TASK BRIEF
Each entry needs to be retyped exactly.

TASK DATA
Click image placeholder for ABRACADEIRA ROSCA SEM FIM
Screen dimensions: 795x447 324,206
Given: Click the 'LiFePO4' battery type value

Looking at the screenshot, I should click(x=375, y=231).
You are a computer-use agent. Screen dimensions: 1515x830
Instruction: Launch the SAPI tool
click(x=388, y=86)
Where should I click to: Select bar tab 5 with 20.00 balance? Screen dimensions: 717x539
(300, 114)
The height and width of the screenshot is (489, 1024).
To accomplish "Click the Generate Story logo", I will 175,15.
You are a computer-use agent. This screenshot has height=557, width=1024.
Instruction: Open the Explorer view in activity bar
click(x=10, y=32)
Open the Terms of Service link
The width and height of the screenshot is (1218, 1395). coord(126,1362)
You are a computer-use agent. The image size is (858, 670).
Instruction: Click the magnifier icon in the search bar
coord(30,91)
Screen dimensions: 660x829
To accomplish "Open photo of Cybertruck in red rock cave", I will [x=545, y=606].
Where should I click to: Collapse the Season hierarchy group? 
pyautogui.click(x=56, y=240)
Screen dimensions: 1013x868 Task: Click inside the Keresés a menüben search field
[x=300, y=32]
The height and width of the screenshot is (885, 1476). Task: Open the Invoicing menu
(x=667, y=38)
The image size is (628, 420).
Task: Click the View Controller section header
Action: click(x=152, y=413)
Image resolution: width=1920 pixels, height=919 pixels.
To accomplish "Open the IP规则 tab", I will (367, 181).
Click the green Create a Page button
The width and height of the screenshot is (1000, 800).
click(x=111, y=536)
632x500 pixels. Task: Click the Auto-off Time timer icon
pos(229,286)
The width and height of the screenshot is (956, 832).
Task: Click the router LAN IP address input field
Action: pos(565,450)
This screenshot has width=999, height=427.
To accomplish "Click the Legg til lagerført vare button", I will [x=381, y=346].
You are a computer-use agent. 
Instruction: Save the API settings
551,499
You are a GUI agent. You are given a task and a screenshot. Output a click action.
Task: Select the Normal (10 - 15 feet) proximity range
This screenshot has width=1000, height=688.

THE COMPLETED TASK
Click image placeholder for ABRACADEIRA ROSCA SEM FIM
Screen dimensions: 795x447 324,206
Given: Click the 'LiFePO4' battery type value

Looking at the screenshot, I should click(x=375, y=231).
You are a computer-use agent. Screen dimensions: 1515x830
Instruction: Launch the SAPI tool
click(x=388, y=86)
Where should I click to: Select bar tab 5 with 20.00 balance? Screen dimensions: 717x539
(300, 114)
The height and width of the screenshot is (489, 1024).
To accomplish "Click the Generate Story logo", I will 175,15.
You are a computer-use agent. This screenshot has height=557, width=1024.
Instruction: Open the Explorer view in activity bar
click(x=10, y=32)
Open the Terms of Service link
The width and height of the screenshot is (1218, 1395). coord(126,1362)
You are a computer-use agent. The image size is (858, 670).
Instruction: Click the magnifier icon in the search bar
coord(30,91)
Screen dimensions: 660x829
To accomplish "Open photo of Cybertruck in red rock cave", I will [x=545, y=606].
Where should I click to: Collapse the Season hierarchy group? 
pyautogui.click(x=56, y=240)
Screen dimensions: 1013x868 Task: Click inside the Keresés a menüben search field
[x=300, y=32]
The height and width of the screenshot is (885, 1476). Task: Open the Invoicing menu
(x=667, y=38)
The image size is (628, 420).
Task: Click the View Controller section header
Action: click(x=152, y=413)
Image resolution: width=1920 pixels, height=919 pixels.
To accomplish "Open the IP规则 tab", I will (367, 181).
Click the green Create a Page button
The width and height of the screenshot is (1000, 800).
click(x=111, y=536)
632x500 pixels. Task: Click the Auto-off Time timer icon
pos(229,286)
The width and height of the screenshot is (956, 832).
Task: Click the router LAN IP address input field
Action: pos(565,450)
This screenshot has width=999, height=427.
To accomplish "Click the Legg til lagerført vare button", I will [x=381, y=346].
You are a computer-use agent. 
Instruction: Save the API settings
551,499
You are a GUI agent. You are given a task and a screenshot. Output a click action.
Task: Select the Normal (10 - 15 feet) proximity range
This screenshot has width=1000, height=688.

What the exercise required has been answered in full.